Correct Answer: A,C,D,B
Rationale: The assessment data indicate that aspiration may have occurred, and the nurse's first action should be to turn off the tube feeding to avoid further aspiration. The next action should be to check the residual volume because it provides data about possible causes of aspiration. The health care provider should be notified and informed of all the assessment data the nurse has just obtained. Lastly, the nurse documents the assessment findings.
The nurse is caring for a patient with protein calorie malnutrition who has had abdominal surgery and is receiving parenteral nutrition (PN). Which of the following findings is the best indicator that the patient is receiving adequate nutrition?
- A. Blood glucose is 6.1 mmol/L.
- B. Serum albumin level is 35 g/L.
- C. Fluid intake and output are balanced.
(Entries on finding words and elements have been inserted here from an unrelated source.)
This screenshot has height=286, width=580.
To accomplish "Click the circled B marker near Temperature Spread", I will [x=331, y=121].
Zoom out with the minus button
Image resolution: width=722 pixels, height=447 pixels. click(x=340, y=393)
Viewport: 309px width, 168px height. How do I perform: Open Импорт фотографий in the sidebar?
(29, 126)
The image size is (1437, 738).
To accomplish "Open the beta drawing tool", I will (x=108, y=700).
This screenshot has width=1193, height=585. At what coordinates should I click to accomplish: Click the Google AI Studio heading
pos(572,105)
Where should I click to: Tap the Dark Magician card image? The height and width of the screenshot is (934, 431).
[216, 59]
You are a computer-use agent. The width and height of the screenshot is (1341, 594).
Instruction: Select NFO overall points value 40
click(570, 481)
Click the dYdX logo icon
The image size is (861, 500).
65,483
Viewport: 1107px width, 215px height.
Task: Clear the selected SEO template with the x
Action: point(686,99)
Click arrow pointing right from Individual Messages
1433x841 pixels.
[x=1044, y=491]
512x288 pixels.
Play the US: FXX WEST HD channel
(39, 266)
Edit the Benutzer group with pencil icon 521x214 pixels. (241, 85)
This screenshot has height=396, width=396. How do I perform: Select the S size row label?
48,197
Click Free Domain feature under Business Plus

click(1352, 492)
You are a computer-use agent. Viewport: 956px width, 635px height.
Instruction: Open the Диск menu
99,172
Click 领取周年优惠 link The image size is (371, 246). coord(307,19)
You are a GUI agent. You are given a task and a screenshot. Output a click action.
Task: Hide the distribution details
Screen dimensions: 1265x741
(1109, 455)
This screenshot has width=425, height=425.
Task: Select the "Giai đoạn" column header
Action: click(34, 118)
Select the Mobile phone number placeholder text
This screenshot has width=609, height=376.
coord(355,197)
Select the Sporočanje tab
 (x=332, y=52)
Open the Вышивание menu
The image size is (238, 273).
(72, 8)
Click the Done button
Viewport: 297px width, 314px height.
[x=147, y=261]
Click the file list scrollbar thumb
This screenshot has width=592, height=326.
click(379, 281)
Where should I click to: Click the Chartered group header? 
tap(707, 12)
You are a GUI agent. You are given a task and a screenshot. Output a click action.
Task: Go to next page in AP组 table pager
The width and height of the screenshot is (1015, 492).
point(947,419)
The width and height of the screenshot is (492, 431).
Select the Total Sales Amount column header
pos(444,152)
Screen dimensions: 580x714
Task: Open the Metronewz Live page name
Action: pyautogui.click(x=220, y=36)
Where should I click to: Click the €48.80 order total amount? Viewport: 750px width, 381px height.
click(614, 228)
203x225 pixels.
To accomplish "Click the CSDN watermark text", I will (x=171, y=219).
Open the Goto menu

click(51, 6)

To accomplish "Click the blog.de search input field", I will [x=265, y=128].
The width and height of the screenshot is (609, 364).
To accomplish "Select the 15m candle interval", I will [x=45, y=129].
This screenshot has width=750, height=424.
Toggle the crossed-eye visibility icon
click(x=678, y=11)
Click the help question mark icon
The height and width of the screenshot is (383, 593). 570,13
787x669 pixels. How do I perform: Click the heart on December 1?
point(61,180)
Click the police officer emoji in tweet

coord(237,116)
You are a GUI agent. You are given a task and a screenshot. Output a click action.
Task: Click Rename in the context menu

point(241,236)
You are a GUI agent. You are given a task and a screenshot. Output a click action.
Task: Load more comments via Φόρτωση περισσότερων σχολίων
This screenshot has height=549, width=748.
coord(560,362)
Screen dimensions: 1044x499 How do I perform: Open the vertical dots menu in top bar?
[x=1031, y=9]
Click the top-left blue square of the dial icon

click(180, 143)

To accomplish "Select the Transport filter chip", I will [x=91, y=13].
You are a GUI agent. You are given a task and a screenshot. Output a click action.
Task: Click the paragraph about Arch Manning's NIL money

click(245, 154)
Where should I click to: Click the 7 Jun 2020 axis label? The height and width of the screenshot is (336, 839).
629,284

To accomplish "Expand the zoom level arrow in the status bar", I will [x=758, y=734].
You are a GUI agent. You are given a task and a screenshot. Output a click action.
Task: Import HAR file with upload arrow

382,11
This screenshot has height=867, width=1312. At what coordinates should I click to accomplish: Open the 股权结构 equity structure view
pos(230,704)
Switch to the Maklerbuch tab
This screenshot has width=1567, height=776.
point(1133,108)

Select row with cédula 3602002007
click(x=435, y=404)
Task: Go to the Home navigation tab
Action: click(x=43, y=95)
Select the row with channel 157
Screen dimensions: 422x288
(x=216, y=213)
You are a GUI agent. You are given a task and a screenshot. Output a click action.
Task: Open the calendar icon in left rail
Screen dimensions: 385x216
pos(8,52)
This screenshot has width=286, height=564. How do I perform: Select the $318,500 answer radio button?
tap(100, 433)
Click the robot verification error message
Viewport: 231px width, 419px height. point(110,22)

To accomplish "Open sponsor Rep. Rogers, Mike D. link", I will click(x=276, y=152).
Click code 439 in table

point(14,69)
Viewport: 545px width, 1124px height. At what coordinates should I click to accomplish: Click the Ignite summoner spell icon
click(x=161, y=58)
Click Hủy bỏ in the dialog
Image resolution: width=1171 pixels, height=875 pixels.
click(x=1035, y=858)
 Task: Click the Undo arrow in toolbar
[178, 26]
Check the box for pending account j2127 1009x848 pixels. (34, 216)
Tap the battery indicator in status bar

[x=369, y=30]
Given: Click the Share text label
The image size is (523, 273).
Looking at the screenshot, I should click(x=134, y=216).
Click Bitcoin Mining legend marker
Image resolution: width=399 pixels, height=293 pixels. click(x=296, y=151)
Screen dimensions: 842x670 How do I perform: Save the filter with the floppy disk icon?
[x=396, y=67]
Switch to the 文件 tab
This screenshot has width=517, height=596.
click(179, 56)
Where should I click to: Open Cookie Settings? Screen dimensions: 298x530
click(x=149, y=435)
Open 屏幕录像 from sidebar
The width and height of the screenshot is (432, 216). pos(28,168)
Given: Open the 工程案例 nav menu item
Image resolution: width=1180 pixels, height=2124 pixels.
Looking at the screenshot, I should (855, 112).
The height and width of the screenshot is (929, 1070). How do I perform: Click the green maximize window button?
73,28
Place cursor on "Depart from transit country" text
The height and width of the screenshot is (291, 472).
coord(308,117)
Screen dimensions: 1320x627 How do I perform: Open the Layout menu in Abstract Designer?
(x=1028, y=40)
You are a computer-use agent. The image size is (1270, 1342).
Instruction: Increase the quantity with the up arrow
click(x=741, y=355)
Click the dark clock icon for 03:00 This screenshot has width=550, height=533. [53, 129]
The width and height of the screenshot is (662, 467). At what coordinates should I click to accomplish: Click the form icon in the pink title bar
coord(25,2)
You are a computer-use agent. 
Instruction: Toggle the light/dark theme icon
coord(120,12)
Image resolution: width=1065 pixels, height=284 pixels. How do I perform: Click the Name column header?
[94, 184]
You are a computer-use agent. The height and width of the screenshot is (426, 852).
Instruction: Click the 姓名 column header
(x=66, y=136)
- D. Surgical incision is healing normally.
Correct Answer: D
Rationale: Because poor wound healing is a possible complication of malnutrition for this patient, normal healing of the incision is an indicator of the effectiveness of the PN in providing adequate nutrition. Blood glucose is monitored to prevent the complications of hyperglycemia and hypoglycemia, but it does not indicate that the patient's nutrition is adequate. The intake and output will be monitored but do not indicate that the PN is effective. The albumin level is in the low-normal range but does not reflect adequate caloric intake, which is also important for the patient.
Which of the following actions should the nurse take first in order to improve calorie and protein intake for a patient who eats only about 50% of each meal because of 'feeling too tired to eat much'?
- A. Teach the patient about the importance of good nutrition
- B. Serve multiple small feedings of high-calorie, high-protein foods.
- C. Obtain an order for enteral feedings of liquid nutritional supplements.
- D. Consult with the health care provider about providing parenteral nutrition (PN).
Correct Answer: B
Rationale: Eating small amounts of food frequently throughout the day is less fatiguing and will improve the patient's ability to take in more nutrients. Teaching the patient may be appropriate, but will not address the patient's inability to eat more because of fatigue. Tube feedings or PN may be needed if the patient is unable to take in enough nutrients orally, but increasing the oral intake should be attempted first.
The nurse is teaching a patient about a high calorie, high protein diet. Which of the following menu choices indicates that the teaching has been effective?
- A. Baked fish with applesauce
- B. Beef noodle soup and canned corn
- C. Fresh vegetables with yogurt topping
- D. Fried chicken with potatoes and gravy
Correct Answer: D
Rationale: Foods that are high in calories include fried foods and those covered with sauces. High protein foods include meat and dairy products. The other choices are lower in calories and protein.